Its one thing to play young players a lot of minutes. Its another thing to play Parsons the entire second half or Harden 40 minutes on a bad foot in a blowout.
This has been a Rocket's problem since the Yao/Tmac days. Our bench isn't trustworthy enough immediately, so we just don't use it regularly to rest our starters when the games don't matter that much. Popovich is one of the best coaches of all time because he regulates minutes better than any coach I've seen. It has been what has kept Duncan consistently great for so many years. If Duncan had to play 82 games/35 min/game, he'd be out of the league by now, or have suffered some sort of injury.

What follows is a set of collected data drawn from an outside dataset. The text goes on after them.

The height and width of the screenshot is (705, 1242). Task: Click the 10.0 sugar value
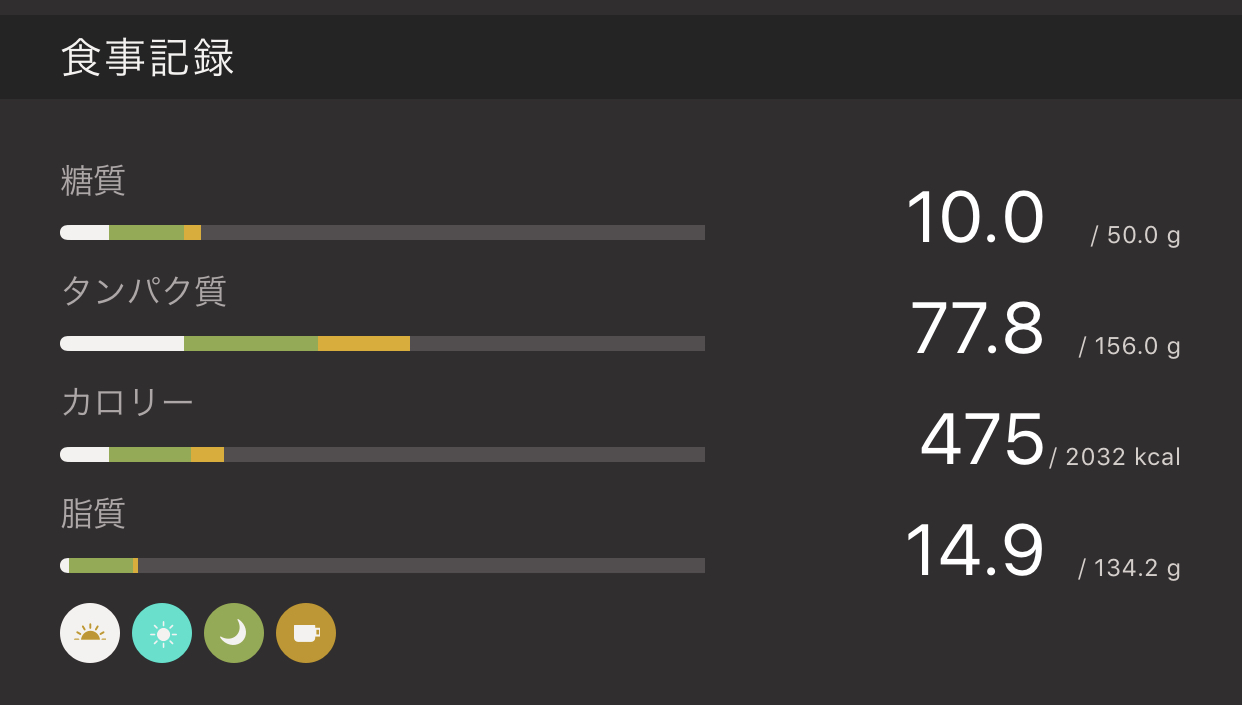tap(974, 218)
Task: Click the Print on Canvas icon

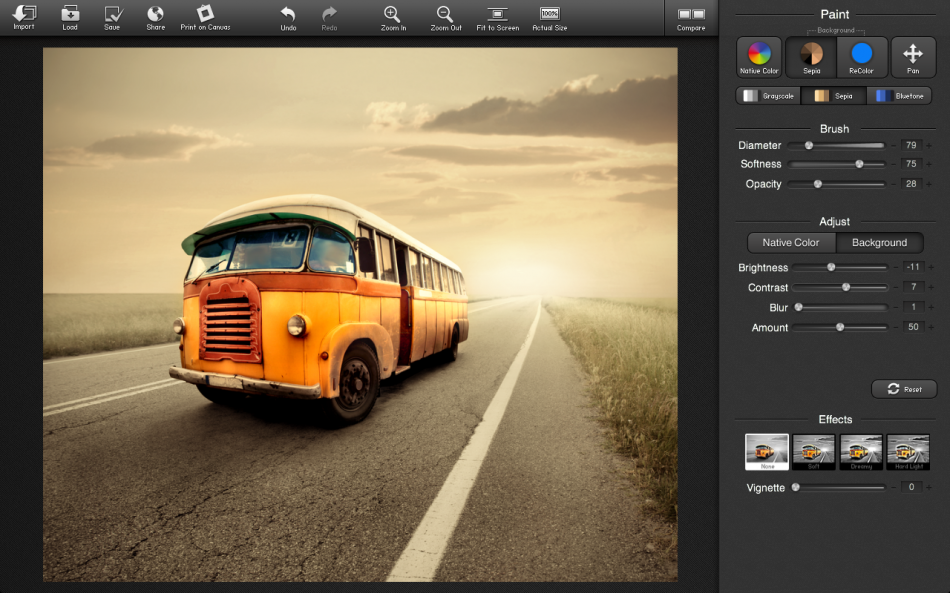Action: pyautogui.click(x=205, y=15)
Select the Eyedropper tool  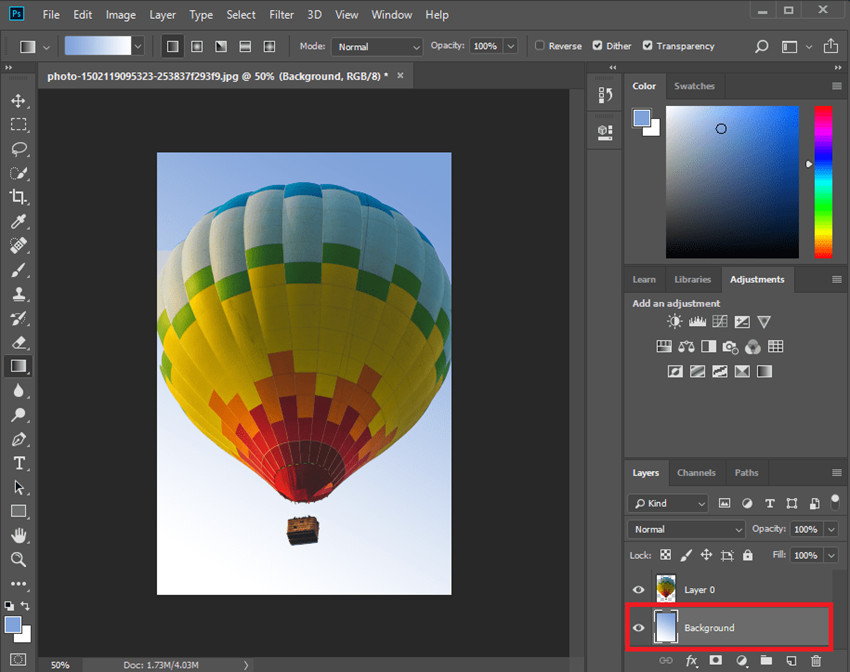pyautogui.click(x=18, y=221)
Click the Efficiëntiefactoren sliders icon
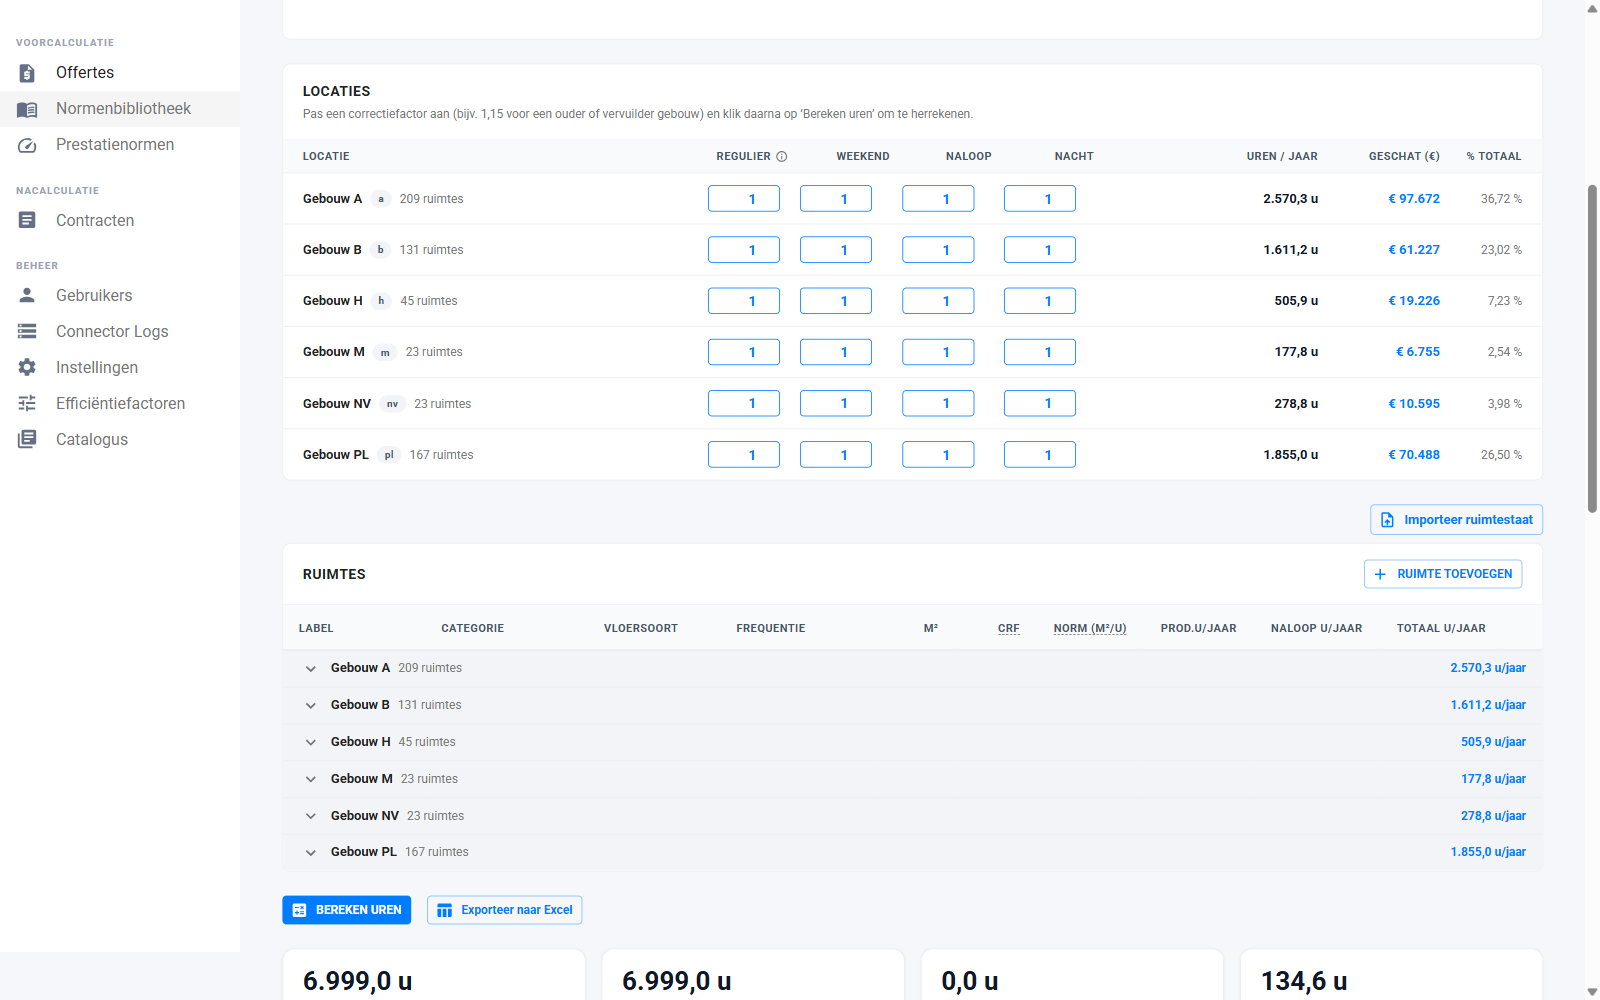Screen dimensions: 1600x1000 click(27, 403)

Garcia and Casspi can not be trusted enough. Dmo has barely seen the floor. We've had injuries so that accounts for some of the extra minutes, Rockets need a bench badly or our starts will break down quicker than Tracy and Yao.
If Mchale gives DMo, Greg Smith, Casspi, and even Lin for that matter, a bit more trust and leeway, won't they perform better in the longer run? DMo can spell the 3-4-5 positions, Smith the 4-5, Casspi 3-4, Lin 1-2, so that should give plenty of minutes extra rest for almost the entire starting lineup. By giving these guys "a longer leash" since that seems to be the CF theme nowadays, you give them a psychological boost, and it will pay off with less injuries, and possibly less blown leads, and a stronger total team come playoff time.
Yea, but even youth I have doubts can do this even for the whole season if we make any kind of playoff run, and they definitely can't keep doing it over time. We gotta trust some of our bench guys and let them make mistakes. Come playoff time we'll know exactly what we have, and have rested superstars using that strat.
I think playing Harden so many minutes is bad for Harden and bad for team. The expectation should be that he should always expend A-level effort on defense. There has always been talk, since way back when he was in college, that Harden didn't have a "good motor." I wonder how often a "good motor" really just means "good endurance." And I don't mean conditioning. Some players simply don't have as good natural endurance as other players. I suspect that Harden may be one of them. Note that in addition to playing among the highest minutes in the league, Harden, if I recall correctly, is also among the lowest in the league for distance traveled per minute on the floor, according to SportsVu data. Thus, in addition to sometimes playing lackadaisical on defense, he's not moving much without the ball on offense, either. I think he's compensating for being tired. Tell him to put out top-level effort on defense and to move a little more without the ball on offense, and cut his minutes a bit so he has more energy to do those things. Parsons I suspect has better endurance (he travels a lot per minute on the floor, I recall), but it would probably help him to cut his minutes a bit too.
Coach probably doesn't change his car tires until they're bare. He doesn't care it's hurting his fuel economy or increases the probability of an accident.